New York is home to 98,700 project-based rental assistance households, and another 14,800 homes use subsidies for the senior and disability programs, according to the Center on Budget and Policy Priorities.

Fee said senior tenants in the 202 housing program often rely solely on Social Security and earn $13,300 annually.

The Department of Housing and Urban Development's budget notes that Housing Secretary Ben Carson may continue to grant hardship exemptions under the proposal.

"This budget reflects this administration’s commitment to fiscal responsibility while continuing HUD’s core support of our most vulnerable households,” Carson said in a press release. “We will work very closely with Congress to support the critical work of our agency as we vigorously pursue new approaches to help work-eligible households achieve self-sufficiency.”

While the shift in rent would not immediately impact residents living in buildings run by the cash-strapped New York City Housing Authority, language in the budget does not rule that out as a possibility in the future.

"The department does not plan to implement this provision in the HCV [Housing Choice Voucher] or public housing programs in 2018, but nonetheless requests authority for this change across core rental assistance programs," it reads.

An agency spokesman did not return a call for comment.

The city's housing authority, grappling with cuts to its capital budget and Section 8 voucher program, nevertheless issued a warning about possible increases in tenant costs.

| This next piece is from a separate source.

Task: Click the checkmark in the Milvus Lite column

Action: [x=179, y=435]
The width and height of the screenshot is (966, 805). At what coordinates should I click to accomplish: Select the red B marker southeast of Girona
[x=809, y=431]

"The Trump Administration's devastating budget is an assault on public housing and affordable housing as we know it in this city," NYCHA chairwoman Shola Olatoye said. "For the 1 in 14 New Yorkers who call NYCHA home, the proposed rent increase will mean that families barely making ends meet, as it is, will be forced to choose between putting food on the table and paying the rent."

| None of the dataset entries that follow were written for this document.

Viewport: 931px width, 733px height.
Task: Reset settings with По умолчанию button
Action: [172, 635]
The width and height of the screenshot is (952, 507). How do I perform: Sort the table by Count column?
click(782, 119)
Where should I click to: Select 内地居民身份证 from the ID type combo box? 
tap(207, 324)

She promised to "vigorously fight any and all cuts," though the de Blasio administration has so far refused to outline how it would compensate for lost funds, arguing that doing so would be tantamount to acquiescence.

Housing providers who rely on federal funding also lamented flat reimbursements in the budget proposal.

"The buildings would be harder to maintain. The operating money is used to pay the supers so without that, we don't have staff to do that work," said Sandy Myers of Selfhelp Community Services.

Also at risk would be on-site social workers that Selfhelp funds for elderly tenants, she said.

"Thirty percent is considered affordable for a reason," she said. "Especially in New York, anything more than that they're going to have to choose between paying the rent, buying food, buying their medications and just overall living expenses."